Os Títulos de Comparticipação tinham vários valores. Iam dos 1000 aos 100 000 escudos. Mas para além disso aceitava-se tudo o que se quisesse dar para a campanha, incluindo materiais de construção, ferramentas, um «conjunto de valiosas contribuições dada a tarefa que tínhamos pela frente», considerou Joaquim Gomes. «Transformar uma vinha naquilo que é hoje a Festa não foi uma brincadeira», notou.
…e as jornadas de trabalho
E foi precisamente essa a tarefa que, a par da campanha, o Partido empreendeu.
Ao mesmo tempo que se realizavam excursões de militantes e amigos do PCP vindas de todo o País para visitar a Quinta da Atalaia – «iniciativas especiais» que quase sempre «terminavam com a doação entusiasmada de uma determinada quantia», referiu Joaquim Gomes – havia que deitar mãos à obra para que, em Setembro de 1990, a Festa se pudesse realizar no terreno adquirido pelo Partido.

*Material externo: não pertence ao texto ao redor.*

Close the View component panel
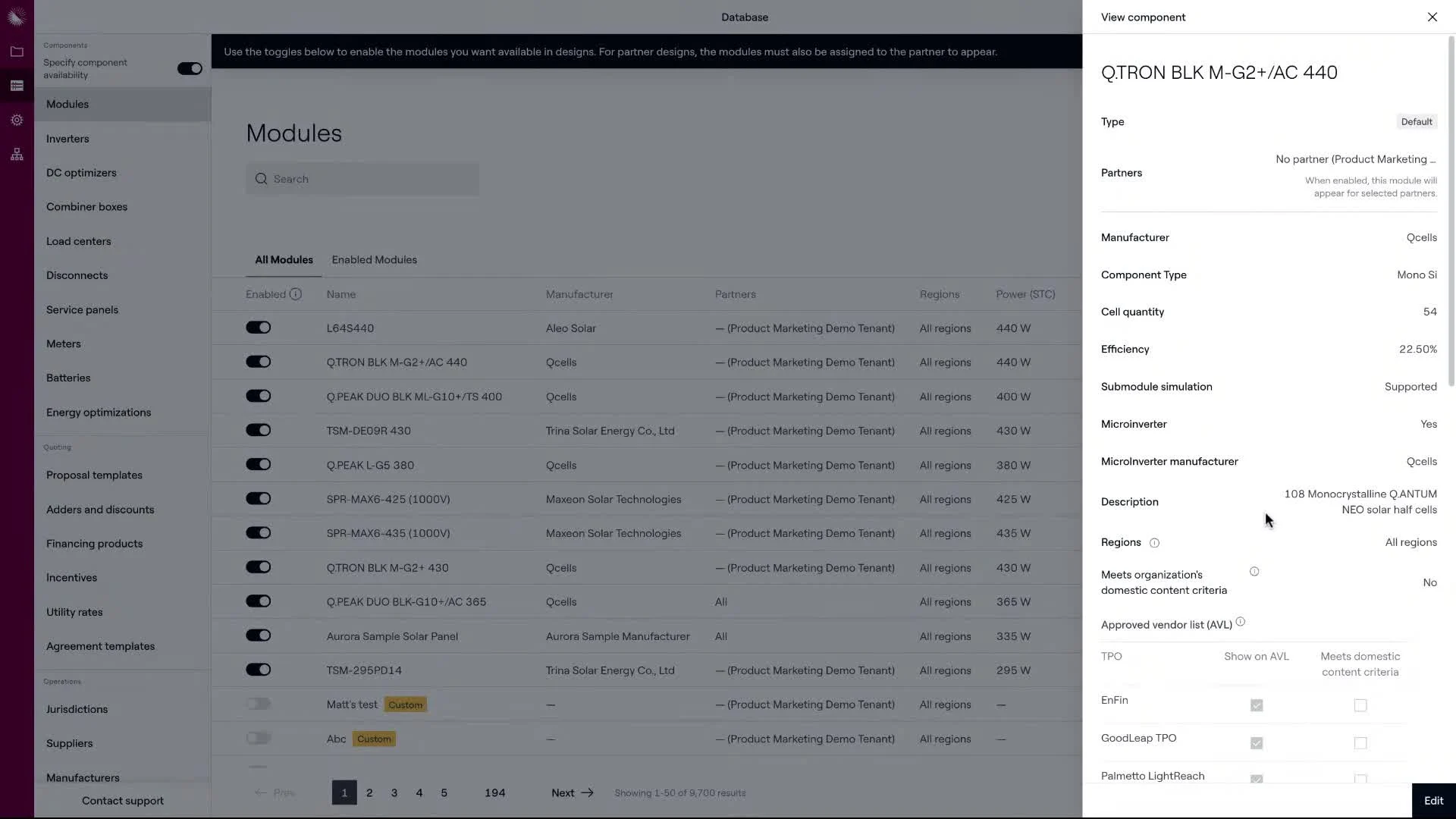The height and width of the screenshot is (819, 1456). (1432, 17)
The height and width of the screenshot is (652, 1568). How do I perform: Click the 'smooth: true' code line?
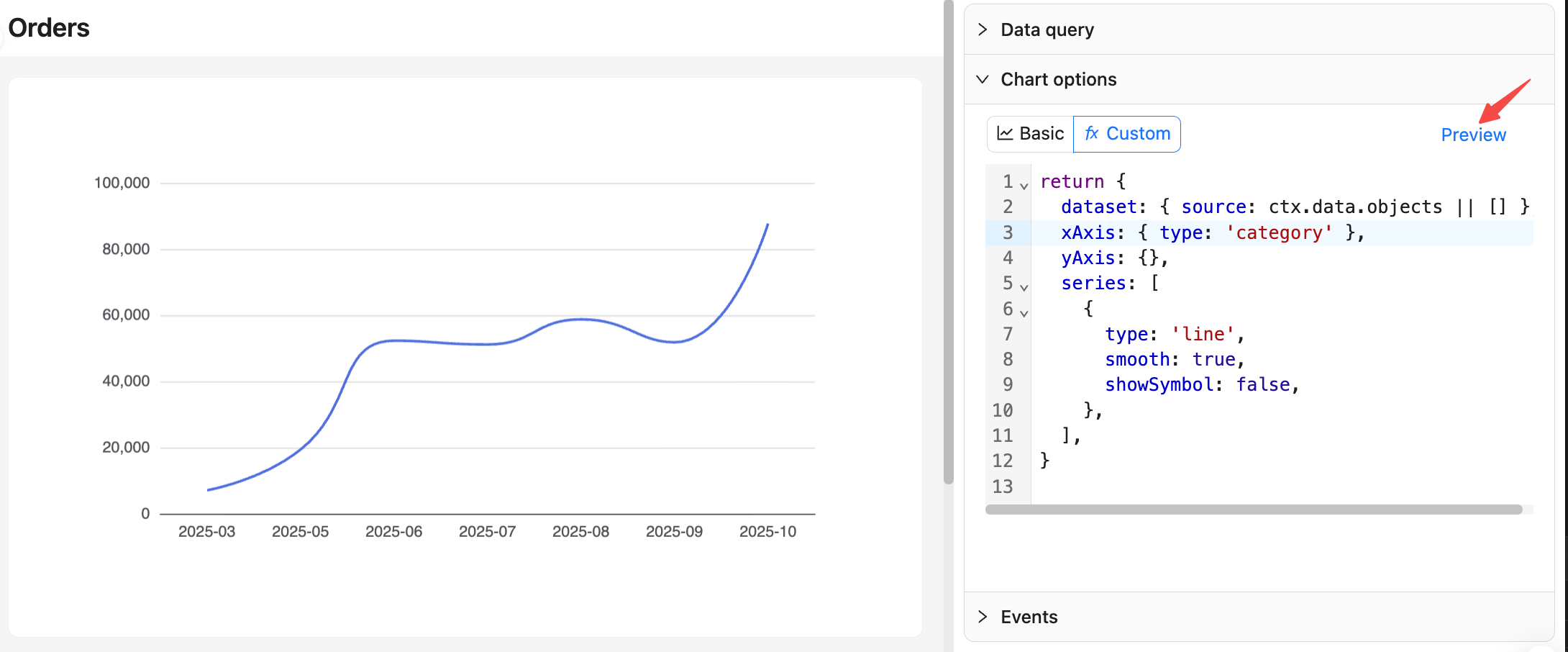click(x=1174, y=359)
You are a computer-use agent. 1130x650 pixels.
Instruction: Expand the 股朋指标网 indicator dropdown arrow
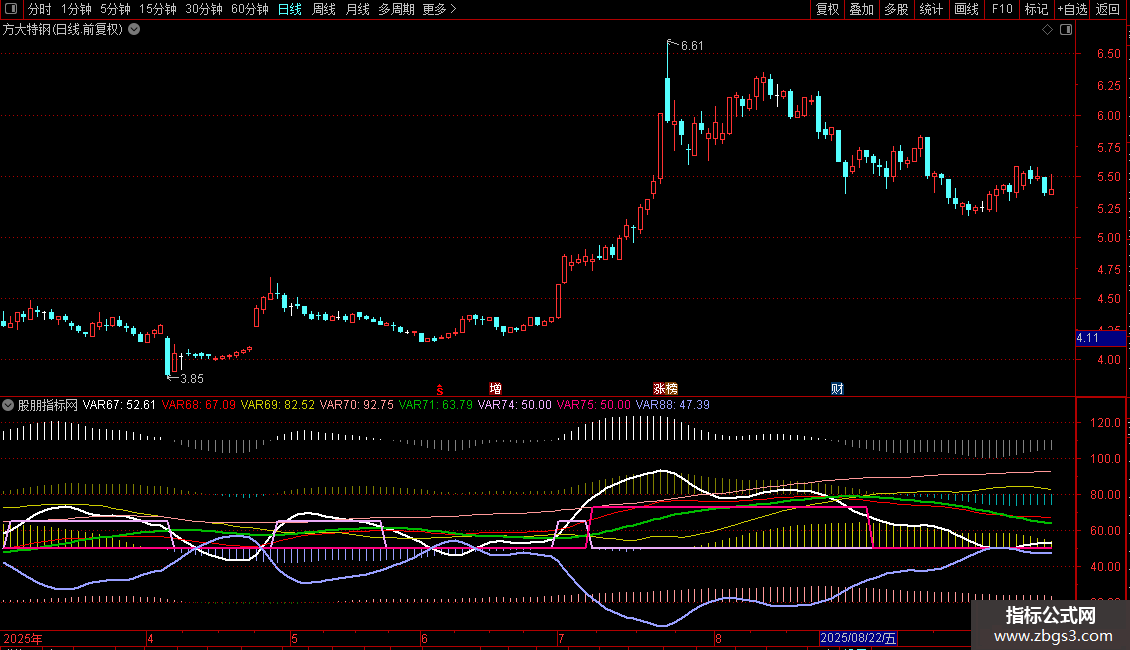9,405
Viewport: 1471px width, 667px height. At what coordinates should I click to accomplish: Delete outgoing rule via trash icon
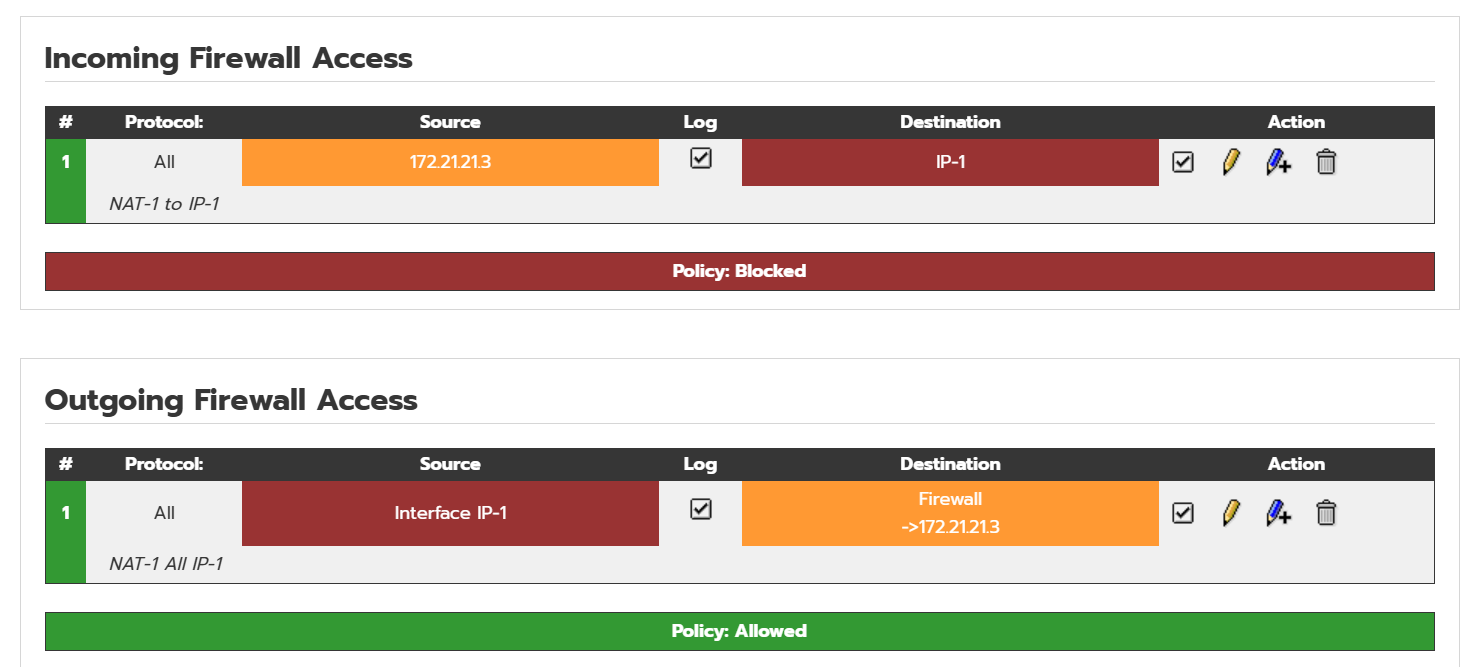point(1326,513)
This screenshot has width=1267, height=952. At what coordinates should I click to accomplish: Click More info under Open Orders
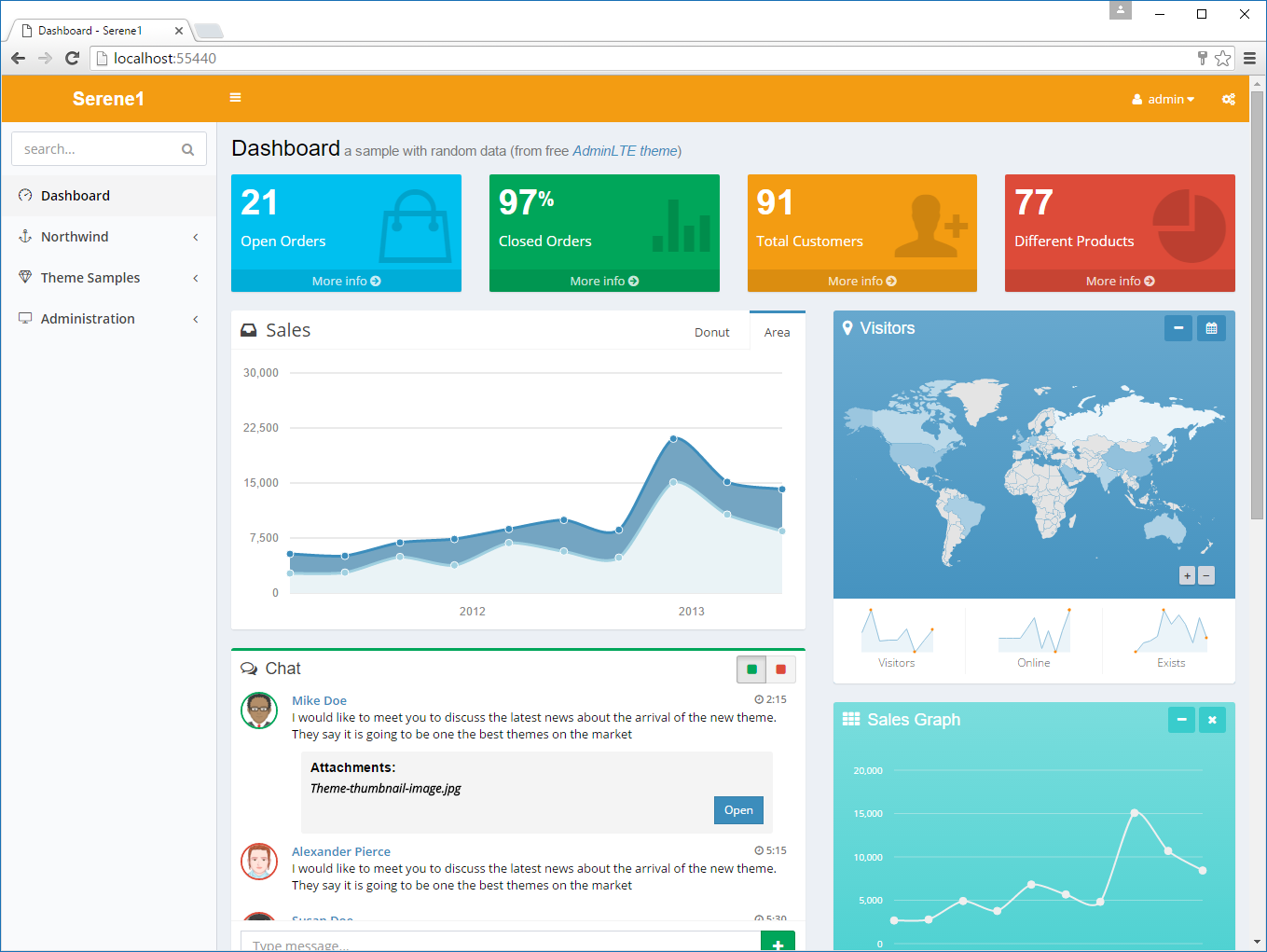click(x=346, y=281)
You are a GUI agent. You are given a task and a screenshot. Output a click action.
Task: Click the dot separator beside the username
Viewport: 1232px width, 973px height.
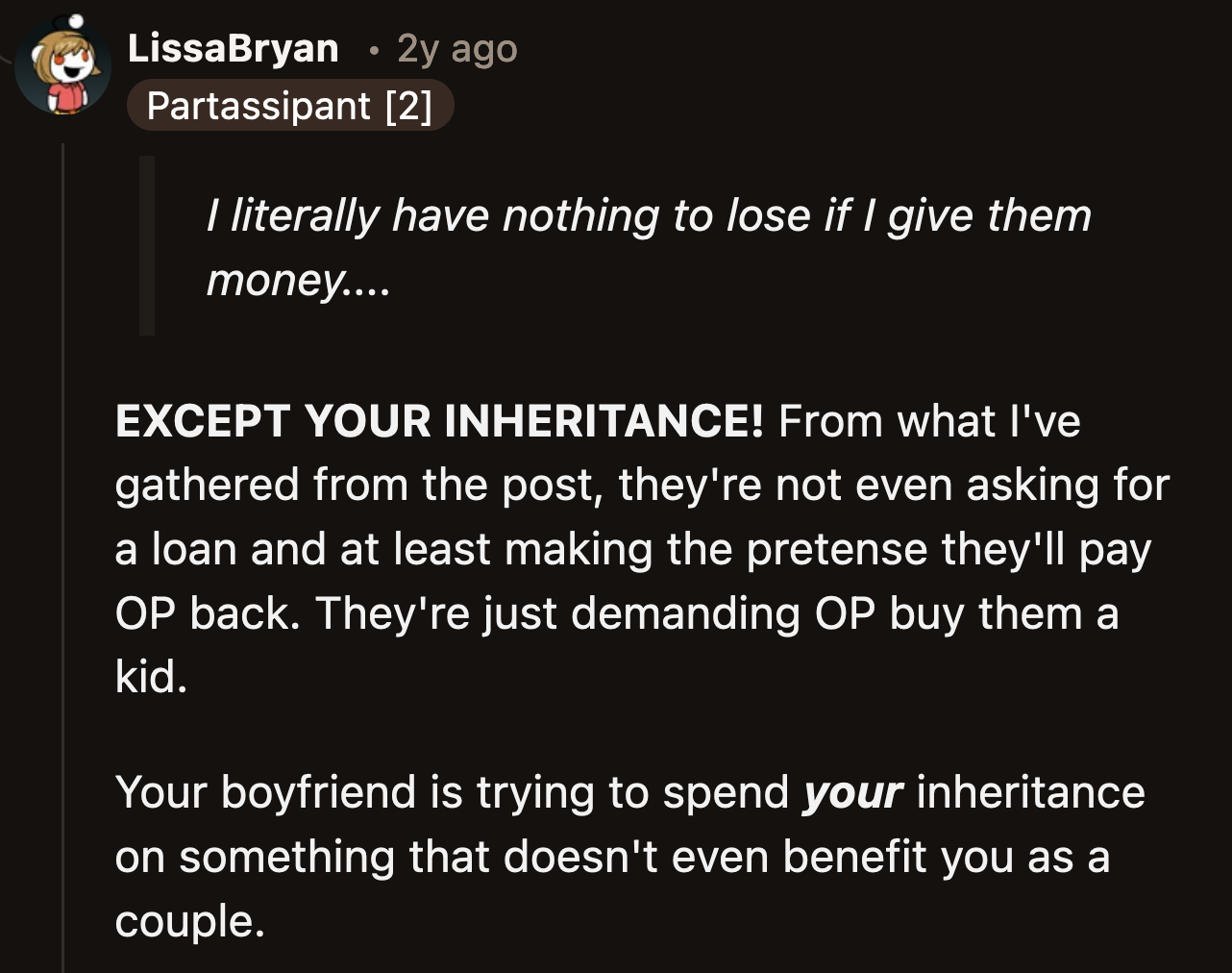371,50
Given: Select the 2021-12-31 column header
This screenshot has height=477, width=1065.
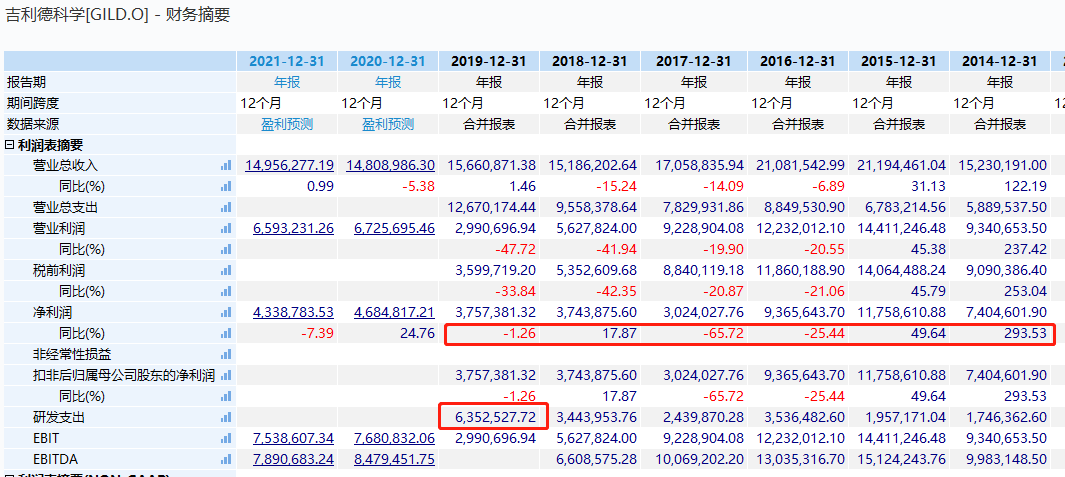Looking at the screenshot, I should pos(287,61).
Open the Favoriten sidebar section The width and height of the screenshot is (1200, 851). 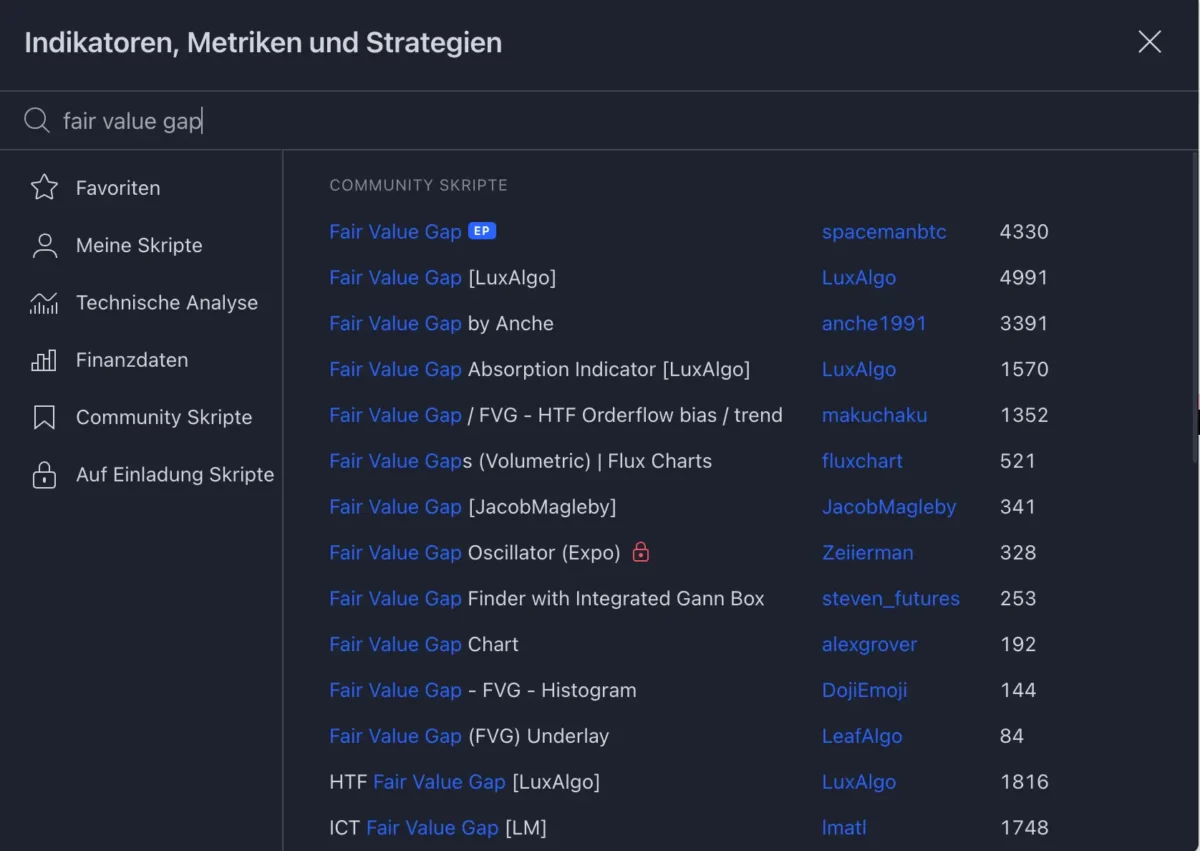(x=117, y=187)
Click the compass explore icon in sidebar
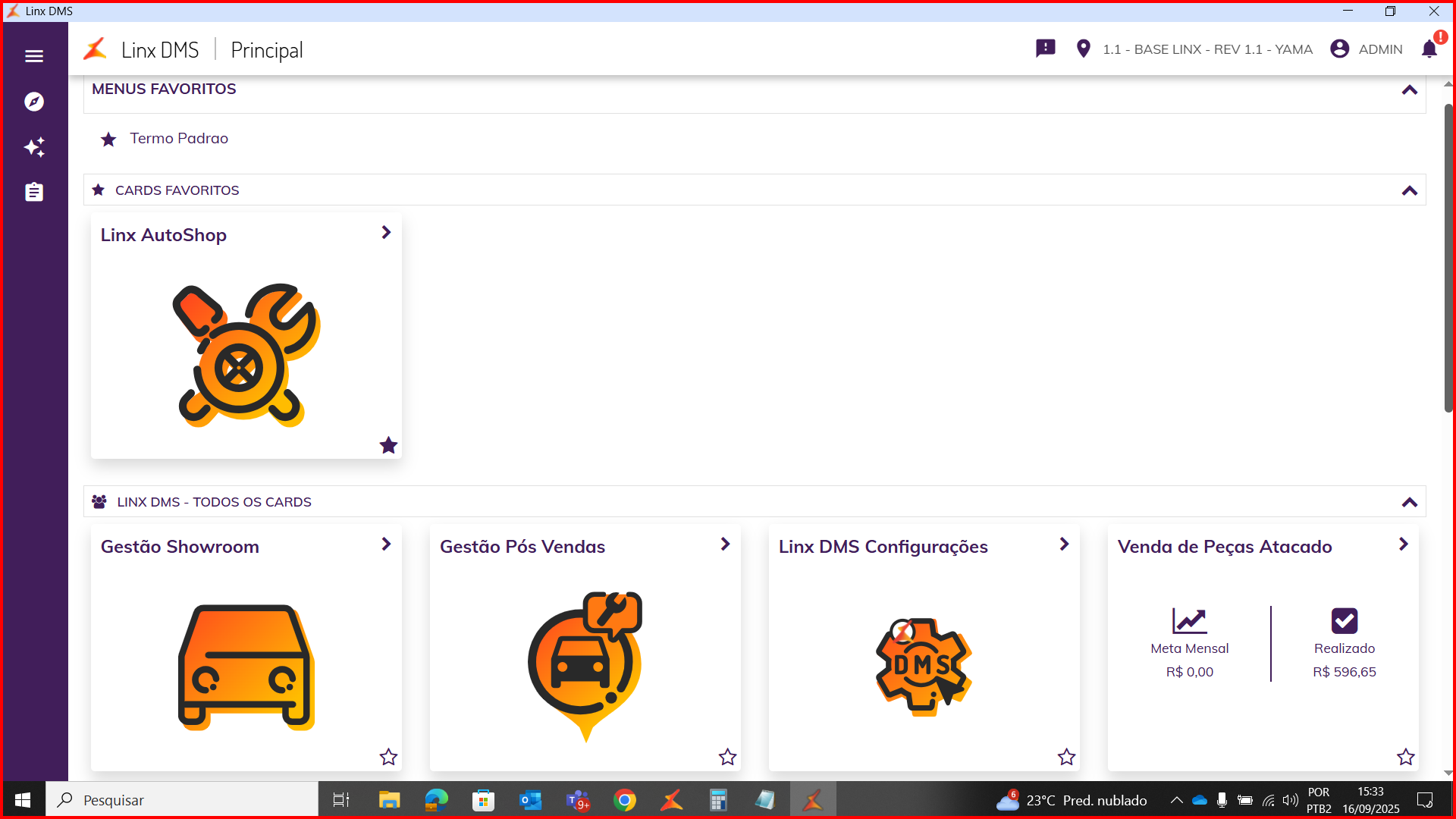The image size is (1456, 819). pos(34,102)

Foi imediatamente feito um projecto, o qual acabou necessariamente alterado.
Nas entrevistas ao Avante!, Carlos Costa e Joaquim Gomes relembraram, respectivamente, que não só «não podíamos executar tudo de uma vez» e, por isso, «durante anos os lucros da Festa foram, no essencial, investidos no terreno», como, ano após ano, a cada edição na Quinta da Atalaia, a própria Festa «mostrava o que era preciso fazer».
Nesta primeira gigantesca empreitada iniciada em 1990, o PCP contou com o trabalho generoso de milhares de pessoas. «Encontrei lá não só militantes e simpatizantes do PCP, mas gente do PS e mesmo do PPD. As jornadas de trabalho transformaram-se em momentos de reforço do espírito de Partido, de unidade e camaradagem. Momentos formidáveis de solidariedade, fraternidade e entreajuda que temos que continuar a cultivar».
«É evidente que aquele grito do “É nosso! É nosso!”, multiplicou os entusiasmos», salientou Carlos Costa, para quem a influência política, social e eleitoral do Partido foi, no entanto, determinante.